The warriors serve a seven years long military service, which ends in a huge seremony where they get their long and beautiful hair shaved off, and after which they are allowed to marry. We were so lucky to be there when some of the warriors came home from a lion hunt - they have to hunt down and kill lions as a part of the ritual, and bring home the tail, paws, ears, and mane if it has one. I cannot underline hwo lucky we were to witness this, as the BBC had been in the area for months without catching a glimpse. So let's just have a look, shall we.
Somebody's looking at mee!
And another somebody who's looking at mee!
The guy with the phone is Sammy. I am pretty sure he either filmed or photographed me or both. You wouldn't believe this, but all the maasais have phones - even thought they don't have electricity!
This picture is just soo strange...
The warriors grow very close to one another during their time as "morans". They hold hands, hug... They protect each other, because they're not allowed to rely on someone else; they're not allowed to eat food that has been prepared or even seen by a woman, and they're not allowed to be alone.
Another example of the bromance between the warriors.
And heeeere they come... The successful lion hunters
Yup. That's a lion's tail on a spear.
They were using these pipes as instruments while singing and dancing and celebrating their success and survival.
This is the young man whose spear was the first to penetrate the lion. His brother's was the second.
This is the last of my exhibition photographs...
Mother blessing the warriors with milk. Another girl and I got some of the blessings too - due to Sammy...
Some of the warriors had a kind of a seizure... WARNING: THE FOLLOWING PICTURES MAY BE UPSETTING TO SOME!
This unfortunate man managed to run into a house before his friends could catch him... You see, they can't control themselves, and were taken away from the crowd by one - some up to three - warrior friends.

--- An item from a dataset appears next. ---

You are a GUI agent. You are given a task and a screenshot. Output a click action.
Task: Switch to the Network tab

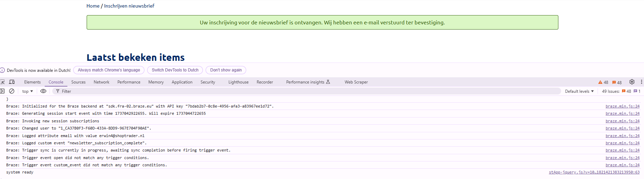point(101,82)
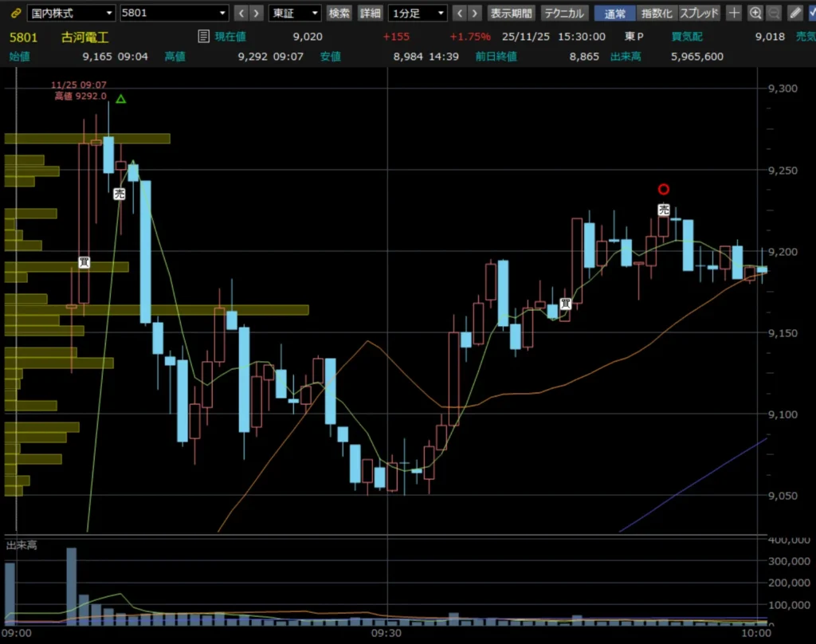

Just to show the amount of people... Warriors, elders, women, children - everybody was there, and everybody was celebrating!

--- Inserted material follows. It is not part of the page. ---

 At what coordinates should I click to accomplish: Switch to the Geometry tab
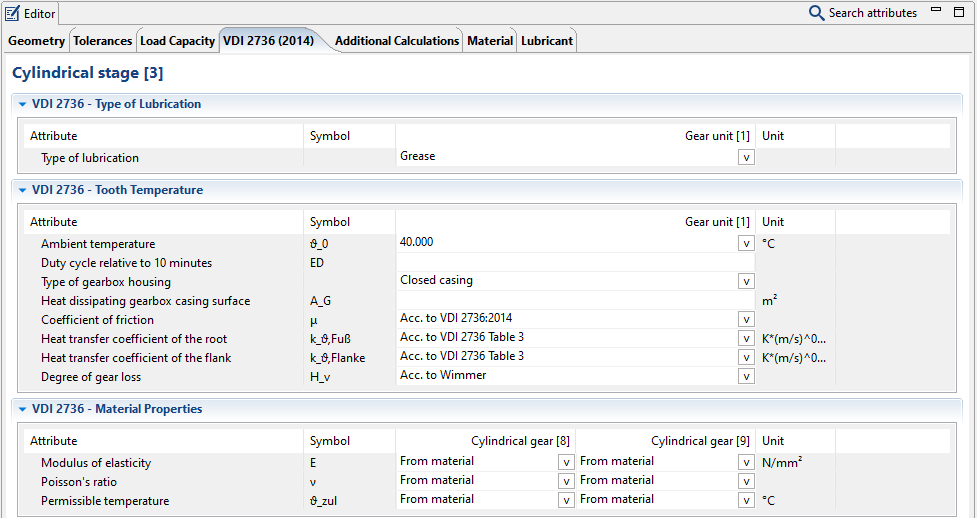point(37,41)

I believe this "moran" to be the nephew of one of our drivers... Pardon me if I am mistaken.
That's an ear.
And that's a paw. Front paw I think - I believe the back paws were the larger ones...
The maasai traditional jumping dance. They perfect their jumps throughout their warrior years, and the higher you can jump the more attractive you are.
Yes, the maasais truely are a special people. And their warriors truely are the beauty of their tribe, with their long hair covered in red ochre, their colorful clothing, and their increasing amount of jewelry. In my eyes, almost every single one of them was a beauty himself... But no one ever came close to the young boy we saw the day before we went to their manyatta; a man both me and a couple of others agreed we would be more than happy to take home with us:
And as we were leaving, this was the first song to play on my mp3-player (my iPod was out of battery, naturally, as nearly everything else)...
♪♪ It's just another day
Nothing in my way
I don't wanna go
I don't wanna stay
So there's nothing left to say ♥
There were parts of my trip that I didn't like so much - like getting sunburned in Mombasa, or having strangers hitting on me, or getting a Valentine's Day card from a guy I hardly knew... But I loved every single minute of these four and a half days we spent out here in the bush, in no-mans's-land, with the maasais, the real maasais, not the we're-here-to-impress-the-tourists maasais. It was simply amazing. And it really was the end of the line where no one ever goes. Apart from me.
I left a part of my heart in Loita...
Something my boyfriend has painfully had to hear a few times too many since I got back. Babe, I know you're not a warrior, and you're not a maasai, but I love you for who you are, and that's a million times more than what these could ever get from me.
That concludes my traveling letters from Kenya. I hope you've all enjoyed reading about it and seeing the pictures. I've really enjoyed sharing them. Thanks again, and I hope you won't stop reading my blog.